John turned to leave as the crowd began to pack up in the rapidly fading light. But the man came through the crowd, urn tucked under his right arm in a mirror of John, and held out a hand. "I'm sorry, I don't think I know you," he said. "My mind's a bit muddled, though, so forgive me if I should."

"Ah, no, it's all right. We've never actually met," John shook his hand firmly.

The man didn't seem to notice the absence of a name. "Well, thank you for coming. How did you know my wife?"

John paused. "I didn't, really. We….." He cleared his throat as the wind kicked sand between them. "…. met in passing. She was a good woman."

"Yes, she was," the man said wistfully. Someone called his name, and by the time he turned back, John and Sholto were far down the beach.

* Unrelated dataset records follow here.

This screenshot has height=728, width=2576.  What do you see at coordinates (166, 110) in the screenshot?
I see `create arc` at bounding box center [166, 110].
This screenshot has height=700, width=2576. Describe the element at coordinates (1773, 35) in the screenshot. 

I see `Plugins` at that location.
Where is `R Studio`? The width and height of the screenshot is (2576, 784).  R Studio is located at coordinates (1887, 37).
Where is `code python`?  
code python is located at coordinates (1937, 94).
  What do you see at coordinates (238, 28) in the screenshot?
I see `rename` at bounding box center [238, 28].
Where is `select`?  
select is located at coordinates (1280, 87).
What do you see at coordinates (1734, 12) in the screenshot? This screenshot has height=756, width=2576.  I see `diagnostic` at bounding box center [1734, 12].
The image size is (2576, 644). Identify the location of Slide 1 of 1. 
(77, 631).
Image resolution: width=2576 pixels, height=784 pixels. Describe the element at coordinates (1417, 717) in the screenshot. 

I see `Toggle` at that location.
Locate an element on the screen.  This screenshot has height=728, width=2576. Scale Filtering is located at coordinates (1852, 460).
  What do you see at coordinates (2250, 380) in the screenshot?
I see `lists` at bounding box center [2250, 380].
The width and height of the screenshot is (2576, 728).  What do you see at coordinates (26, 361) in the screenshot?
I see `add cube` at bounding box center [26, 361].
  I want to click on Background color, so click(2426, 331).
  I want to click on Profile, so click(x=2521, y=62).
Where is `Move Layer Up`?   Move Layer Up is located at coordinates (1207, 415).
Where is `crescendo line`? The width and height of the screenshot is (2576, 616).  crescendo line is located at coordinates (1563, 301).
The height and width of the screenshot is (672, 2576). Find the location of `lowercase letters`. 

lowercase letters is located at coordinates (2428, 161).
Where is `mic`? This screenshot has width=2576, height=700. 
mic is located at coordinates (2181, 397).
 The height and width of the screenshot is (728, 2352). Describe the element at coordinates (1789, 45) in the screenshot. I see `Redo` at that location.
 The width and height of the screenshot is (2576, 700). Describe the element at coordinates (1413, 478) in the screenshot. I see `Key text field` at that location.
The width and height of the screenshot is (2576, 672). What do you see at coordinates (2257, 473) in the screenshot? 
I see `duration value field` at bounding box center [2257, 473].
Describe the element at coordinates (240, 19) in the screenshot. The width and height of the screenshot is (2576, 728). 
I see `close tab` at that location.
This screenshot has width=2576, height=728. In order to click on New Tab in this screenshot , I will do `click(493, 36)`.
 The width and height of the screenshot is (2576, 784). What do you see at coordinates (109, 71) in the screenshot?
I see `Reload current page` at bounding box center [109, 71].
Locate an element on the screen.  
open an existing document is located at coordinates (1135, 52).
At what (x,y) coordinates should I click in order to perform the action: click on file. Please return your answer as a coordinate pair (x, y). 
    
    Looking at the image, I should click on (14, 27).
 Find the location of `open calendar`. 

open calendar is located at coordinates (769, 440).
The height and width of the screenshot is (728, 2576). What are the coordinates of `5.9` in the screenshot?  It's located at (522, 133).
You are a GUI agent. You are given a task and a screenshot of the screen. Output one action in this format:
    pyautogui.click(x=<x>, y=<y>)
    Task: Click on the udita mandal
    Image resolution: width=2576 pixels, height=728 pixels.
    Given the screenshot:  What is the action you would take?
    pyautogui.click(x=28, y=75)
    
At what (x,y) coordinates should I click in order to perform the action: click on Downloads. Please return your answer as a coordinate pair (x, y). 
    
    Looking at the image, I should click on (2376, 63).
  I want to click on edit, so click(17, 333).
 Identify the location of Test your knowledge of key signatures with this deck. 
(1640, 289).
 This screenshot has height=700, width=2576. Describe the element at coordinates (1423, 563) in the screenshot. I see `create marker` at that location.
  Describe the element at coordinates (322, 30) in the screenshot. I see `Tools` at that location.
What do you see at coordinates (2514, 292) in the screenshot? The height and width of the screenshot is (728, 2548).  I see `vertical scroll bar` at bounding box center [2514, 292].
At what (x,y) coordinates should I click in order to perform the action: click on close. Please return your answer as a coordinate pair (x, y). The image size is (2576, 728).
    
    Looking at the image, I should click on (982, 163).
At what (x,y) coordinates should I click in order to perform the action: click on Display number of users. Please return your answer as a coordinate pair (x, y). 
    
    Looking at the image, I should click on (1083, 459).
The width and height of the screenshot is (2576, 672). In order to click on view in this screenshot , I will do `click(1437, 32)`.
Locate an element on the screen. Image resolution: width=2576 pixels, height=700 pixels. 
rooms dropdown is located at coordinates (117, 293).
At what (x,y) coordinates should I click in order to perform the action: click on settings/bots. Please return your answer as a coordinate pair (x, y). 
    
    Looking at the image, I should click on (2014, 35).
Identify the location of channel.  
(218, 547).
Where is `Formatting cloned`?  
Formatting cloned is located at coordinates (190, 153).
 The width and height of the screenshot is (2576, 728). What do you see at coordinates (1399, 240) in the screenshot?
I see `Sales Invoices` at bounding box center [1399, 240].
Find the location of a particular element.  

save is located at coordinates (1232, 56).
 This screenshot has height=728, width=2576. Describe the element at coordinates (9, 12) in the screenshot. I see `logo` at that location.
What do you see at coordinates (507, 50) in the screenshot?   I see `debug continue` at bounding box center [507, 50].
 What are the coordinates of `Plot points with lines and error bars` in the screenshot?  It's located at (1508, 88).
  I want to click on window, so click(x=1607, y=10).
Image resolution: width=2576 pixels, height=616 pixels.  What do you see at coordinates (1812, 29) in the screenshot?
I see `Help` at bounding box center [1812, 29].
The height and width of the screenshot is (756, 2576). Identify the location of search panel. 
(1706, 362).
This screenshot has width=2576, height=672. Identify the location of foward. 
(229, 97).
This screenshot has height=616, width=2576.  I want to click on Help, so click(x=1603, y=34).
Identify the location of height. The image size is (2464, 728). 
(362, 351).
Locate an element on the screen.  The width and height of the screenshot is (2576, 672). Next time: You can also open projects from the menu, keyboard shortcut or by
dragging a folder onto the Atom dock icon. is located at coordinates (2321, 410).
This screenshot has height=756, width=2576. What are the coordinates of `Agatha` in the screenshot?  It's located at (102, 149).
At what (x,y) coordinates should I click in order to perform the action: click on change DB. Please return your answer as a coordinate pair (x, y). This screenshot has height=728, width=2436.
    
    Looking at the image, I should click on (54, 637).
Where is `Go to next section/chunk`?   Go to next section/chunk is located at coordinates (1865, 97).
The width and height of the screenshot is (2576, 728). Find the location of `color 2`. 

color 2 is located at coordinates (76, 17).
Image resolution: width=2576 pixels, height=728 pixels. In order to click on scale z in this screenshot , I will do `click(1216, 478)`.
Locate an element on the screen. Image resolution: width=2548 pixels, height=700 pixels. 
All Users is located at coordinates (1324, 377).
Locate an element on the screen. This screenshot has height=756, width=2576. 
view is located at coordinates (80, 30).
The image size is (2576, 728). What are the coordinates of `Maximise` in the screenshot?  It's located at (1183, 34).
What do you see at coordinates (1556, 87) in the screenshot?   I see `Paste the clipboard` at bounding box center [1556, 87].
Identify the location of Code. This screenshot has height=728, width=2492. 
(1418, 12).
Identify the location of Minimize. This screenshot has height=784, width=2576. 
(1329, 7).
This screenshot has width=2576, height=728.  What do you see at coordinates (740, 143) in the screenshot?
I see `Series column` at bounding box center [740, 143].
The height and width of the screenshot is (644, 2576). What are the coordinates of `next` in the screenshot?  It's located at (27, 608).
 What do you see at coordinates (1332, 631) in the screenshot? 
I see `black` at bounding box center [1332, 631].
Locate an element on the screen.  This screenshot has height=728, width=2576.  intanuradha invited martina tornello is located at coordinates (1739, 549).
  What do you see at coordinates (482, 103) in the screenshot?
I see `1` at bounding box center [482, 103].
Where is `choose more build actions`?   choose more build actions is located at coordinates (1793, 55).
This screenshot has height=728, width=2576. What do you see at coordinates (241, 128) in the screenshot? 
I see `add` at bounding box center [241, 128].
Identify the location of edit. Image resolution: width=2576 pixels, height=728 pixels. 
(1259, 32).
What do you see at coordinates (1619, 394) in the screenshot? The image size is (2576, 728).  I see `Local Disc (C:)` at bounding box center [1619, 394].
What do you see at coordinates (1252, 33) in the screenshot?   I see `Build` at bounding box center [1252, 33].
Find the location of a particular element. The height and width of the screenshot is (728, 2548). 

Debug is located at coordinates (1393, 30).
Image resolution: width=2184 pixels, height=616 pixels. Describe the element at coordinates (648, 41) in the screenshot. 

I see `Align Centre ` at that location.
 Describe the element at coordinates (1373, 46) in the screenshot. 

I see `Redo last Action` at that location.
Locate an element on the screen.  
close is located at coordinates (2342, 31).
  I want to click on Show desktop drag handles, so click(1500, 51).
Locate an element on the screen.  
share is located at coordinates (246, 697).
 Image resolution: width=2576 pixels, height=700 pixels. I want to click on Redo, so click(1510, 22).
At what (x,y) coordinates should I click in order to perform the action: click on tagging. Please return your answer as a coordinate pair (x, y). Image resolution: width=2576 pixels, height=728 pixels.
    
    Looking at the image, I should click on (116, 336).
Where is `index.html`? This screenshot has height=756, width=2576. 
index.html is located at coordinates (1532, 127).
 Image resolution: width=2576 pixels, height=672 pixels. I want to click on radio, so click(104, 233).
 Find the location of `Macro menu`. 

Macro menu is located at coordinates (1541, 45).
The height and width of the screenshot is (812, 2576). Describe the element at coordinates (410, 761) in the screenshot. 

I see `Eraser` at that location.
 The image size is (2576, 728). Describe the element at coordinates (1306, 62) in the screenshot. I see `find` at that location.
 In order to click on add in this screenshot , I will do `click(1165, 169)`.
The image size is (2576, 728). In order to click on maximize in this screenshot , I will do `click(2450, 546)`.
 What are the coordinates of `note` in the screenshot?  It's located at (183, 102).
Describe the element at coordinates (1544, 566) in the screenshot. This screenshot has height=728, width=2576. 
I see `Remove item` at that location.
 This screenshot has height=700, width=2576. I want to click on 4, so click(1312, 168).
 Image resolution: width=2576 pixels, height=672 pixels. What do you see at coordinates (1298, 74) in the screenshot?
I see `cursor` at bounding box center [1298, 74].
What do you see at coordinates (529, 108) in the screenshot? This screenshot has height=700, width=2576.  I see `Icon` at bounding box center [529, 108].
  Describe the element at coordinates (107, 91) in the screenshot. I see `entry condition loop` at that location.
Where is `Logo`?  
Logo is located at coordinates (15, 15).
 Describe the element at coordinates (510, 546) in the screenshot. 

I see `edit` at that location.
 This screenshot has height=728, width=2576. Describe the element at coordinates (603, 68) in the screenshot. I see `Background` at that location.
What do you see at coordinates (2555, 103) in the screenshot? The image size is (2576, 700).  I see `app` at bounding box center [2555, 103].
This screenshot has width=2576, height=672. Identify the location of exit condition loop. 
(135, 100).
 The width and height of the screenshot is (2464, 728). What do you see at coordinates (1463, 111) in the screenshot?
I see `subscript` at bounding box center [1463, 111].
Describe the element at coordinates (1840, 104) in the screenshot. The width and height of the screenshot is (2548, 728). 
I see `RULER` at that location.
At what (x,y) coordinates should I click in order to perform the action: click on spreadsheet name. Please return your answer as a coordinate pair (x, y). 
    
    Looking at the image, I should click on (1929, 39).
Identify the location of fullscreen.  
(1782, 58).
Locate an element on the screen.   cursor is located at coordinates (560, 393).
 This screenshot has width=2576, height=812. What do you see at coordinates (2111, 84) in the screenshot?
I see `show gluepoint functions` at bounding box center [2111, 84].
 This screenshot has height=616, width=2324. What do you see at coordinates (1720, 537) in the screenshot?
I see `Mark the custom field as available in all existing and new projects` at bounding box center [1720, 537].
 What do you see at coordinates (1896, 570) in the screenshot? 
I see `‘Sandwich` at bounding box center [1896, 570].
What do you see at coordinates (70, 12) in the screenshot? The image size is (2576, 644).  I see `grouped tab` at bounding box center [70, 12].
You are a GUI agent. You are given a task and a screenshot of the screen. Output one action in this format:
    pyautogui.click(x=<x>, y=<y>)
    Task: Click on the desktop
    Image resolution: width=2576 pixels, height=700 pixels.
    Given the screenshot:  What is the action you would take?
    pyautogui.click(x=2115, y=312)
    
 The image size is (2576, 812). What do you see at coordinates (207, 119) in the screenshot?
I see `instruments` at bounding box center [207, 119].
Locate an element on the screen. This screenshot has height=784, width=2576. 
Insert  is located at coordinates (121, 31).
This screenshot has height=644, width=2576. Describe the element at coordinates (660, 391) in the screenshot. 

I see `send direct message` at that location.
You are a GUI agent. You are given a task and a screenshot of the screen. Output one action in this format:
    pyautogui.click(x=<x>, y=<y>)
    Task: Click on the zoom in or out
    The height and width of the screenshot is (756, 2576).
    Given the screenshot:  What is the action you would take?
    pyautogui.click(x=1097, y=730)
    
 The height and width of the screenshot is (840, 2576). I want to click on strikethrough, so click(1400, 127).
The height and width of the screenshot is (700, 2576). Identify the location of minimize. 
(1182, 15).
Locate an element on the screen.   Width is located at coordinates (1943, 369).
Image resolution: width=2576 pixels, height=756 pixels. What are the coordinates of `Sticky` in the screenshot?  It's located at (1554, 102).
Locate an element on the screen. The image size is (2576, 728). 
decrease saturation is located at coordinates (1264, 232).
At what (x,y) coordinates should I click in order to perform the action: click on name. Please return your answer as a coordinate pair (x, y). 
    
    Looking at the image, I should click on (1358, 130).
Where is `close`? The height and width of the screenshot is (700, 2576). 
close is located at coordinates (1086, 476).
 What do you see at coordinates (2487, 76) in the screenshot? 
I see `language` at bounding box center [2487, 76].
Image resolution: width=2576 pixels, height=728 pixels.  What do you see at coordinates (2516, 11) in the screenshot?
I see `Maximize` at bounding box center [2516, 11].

They walked silently until they found another secluded spot, standing just beyond the water's reach as the sun sunk below the horizon, purples, oranges, and gray suddenly wiped out like a shot, leaving the sky dark with the barest smudge of red. John ran the red sea glass through his pocketed fingers; thought of Andy, a man he'd known for years, of a woman he'd only known for minutes, and the equal grief they now shared in his heart. Thought of life and death, sunrises and sunsets, friends gone to nature and friends returned to him through hardship and even death itself.

Sholto remained a silent presence at his side, allowing John to lead.

The red faded, black night taking over. The wind picked up, their coats stiff with sand and salt spray. John gave the barest of nods and Sholto followed suit, snapping to attention in a final act of respect and gratitude to those returned to the sea that night.

Then, with a click of heels muted by swirling sand, both men turned away from the waves and walked up to the road, cold air cleansing their lungs even as it stung their eyes, wind rough through their hair, and the night sky unrolling an ever-expanding blanket of stars to light their way.